Le chef de l’Etat a reçu la délégation du mouvement rebelle à huis clos. Sans la présence d’un quelconque membre de son cabinet encore celle des chefs militaires pour débattre d’une préoccupation aussi importante que la recherche de la paix. De quelles revendications concrètes ladite délégation est-elle porteuse ? Nous n’en avons pas connaissance. Qu’est-ce qui conduit l’UFPR à chercher subitement à négocier en l’absence de toute démonstration d’une quelconque capacité réelle de nuisance de sa part ?
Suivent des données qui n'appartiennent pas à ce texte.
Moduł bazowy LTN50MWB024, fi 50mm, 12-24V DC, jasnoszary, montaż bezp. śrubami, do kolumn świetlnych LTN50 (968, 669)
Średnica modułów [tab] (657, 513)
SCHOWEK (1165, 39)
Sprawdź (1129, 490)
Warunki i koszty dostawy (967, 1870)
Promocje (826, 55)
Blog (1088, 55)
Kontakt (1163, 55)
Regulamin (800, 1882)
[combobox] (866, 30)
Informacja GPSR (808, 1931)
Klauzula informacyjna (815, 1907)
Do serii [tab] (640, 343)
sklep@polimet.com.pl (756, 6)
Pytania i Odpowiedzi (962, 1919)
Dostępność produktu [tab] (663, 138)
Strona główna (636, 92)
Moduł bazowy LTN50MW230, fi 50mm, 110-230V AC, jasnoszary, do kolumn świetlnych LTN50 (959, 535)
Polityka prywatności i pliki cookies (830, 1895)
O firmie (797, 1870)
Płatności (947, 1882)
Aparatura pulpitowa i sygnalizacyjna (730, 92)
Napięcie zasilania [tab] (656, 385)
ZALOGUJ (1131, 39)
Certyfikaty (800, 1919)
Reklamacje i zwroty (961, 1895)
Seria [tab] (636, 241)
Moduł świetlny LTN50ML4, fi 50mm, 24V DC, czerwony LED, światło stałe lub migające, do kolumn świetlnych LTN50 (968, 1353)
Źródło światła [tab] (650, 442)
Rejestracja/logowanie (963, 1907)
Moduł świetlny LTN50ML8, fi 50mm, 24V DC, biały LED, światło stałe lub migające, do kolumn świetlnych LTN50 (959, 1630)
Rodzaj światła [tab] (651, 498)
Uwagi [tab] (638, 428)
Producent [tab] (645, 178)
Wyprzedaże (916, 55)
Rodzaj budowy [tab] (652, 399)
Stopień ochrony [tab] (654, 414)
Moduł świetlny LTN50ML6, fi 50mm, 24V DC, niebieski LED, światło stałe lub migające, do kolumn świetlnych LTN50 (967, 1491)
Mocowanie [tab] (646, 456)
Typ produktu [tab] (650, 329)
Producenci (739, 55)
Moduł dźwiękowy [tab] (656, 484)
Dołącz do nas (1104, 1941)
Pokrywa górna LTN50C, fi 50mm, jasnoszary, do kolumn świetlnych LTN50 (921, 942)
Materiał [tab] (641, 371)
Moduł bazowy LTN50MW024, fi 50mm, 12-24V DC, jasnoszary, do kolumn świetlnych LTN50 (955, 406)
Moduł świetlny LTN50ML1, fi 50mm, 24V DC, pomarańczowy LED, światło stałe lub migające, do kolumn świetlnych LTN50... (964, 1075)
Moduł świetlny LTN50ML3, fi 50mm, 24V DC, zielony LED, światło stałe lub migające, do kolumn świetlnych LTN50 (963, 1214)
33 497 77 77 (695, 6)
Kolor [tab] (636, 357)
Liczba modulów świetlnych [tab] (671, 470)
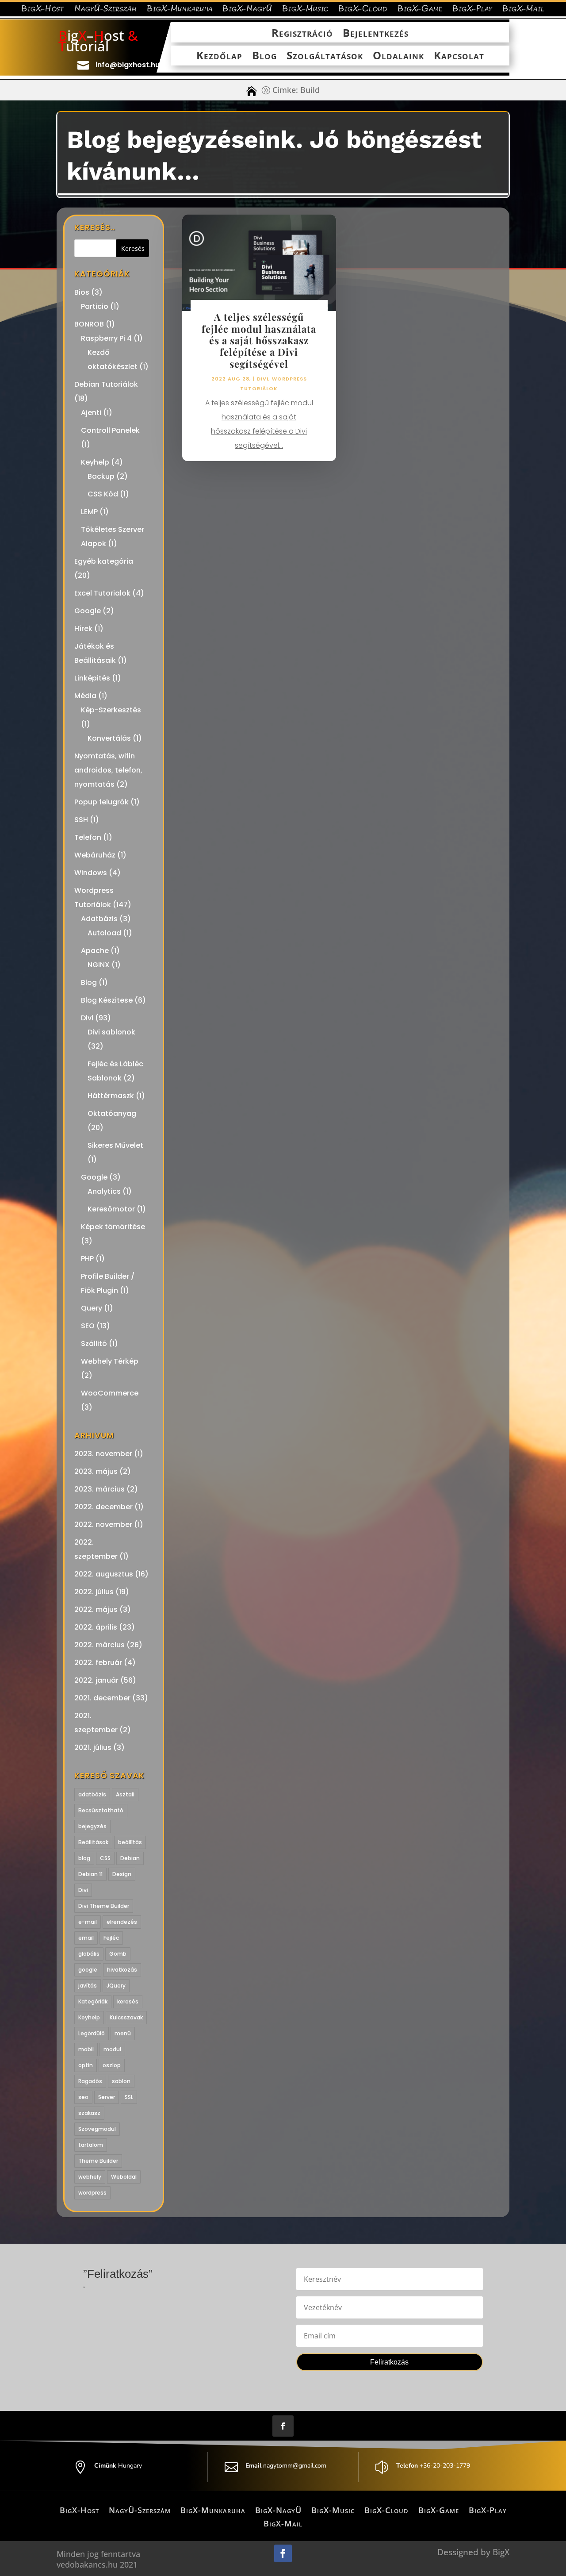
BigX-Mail (523, 10)
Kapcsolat (459, 56)
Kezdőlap (219, 56)
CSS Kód (103, 494)
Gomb (117, 1953)
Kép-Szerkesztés (111, 710)
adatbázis (92, 1794)
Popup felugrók (101, 802)
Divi (87, 1018)
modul (112, 2049)
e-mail (87, 1922)
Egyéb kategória (103, 561)
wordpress (92, 2192)
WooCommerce (109, 1393)
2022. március (99, 1645)
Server (106, 2097)
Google (87, 611)
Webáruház (94, 855)
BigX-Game (420, 10)
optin (85, 2065)
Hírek (83, 628)
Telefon (87, 837)
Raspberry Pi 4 (106, 338)
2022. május (96, 1609)
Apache (95, 951)
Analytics (104, 1191)
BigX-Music (305, 10)
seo (83, 2097)
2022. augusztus (103, 1574)
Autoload (104, 933)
Au demeurant, le président Bazoum peut-il, de façon solitaire, prendre des engagements au nom de l’Etat sur un sujet aussi délicat avec le mouvement rebelle avec tout ce que cela pourrait comporter comme risques de ne pas aboutir ? Quelles promesses fermes a-t-il données à la délégation de l’UFPR ? Quelles garanties cette dernière lui a-t-elle donné en contrepartie qu’elle va définitivement tourner le dos aux armes ?
A l’évidence, cette audience accordée par le président Bazoum à ce mouvement démontre à suffisance la légèreté déconcertante avec laquelle les affaires de l’Etat sont gérées sous ce régime des renaissants.
Récidive dangereuse
Bazoum Mohamed s’est apparemment forgé cette conviction qui consiste à croire qu’il peut amener à la raison des gens qui prennent gratuitement des armes contre leur pays, en prenant directement langue avec eux pour négocier secrètement.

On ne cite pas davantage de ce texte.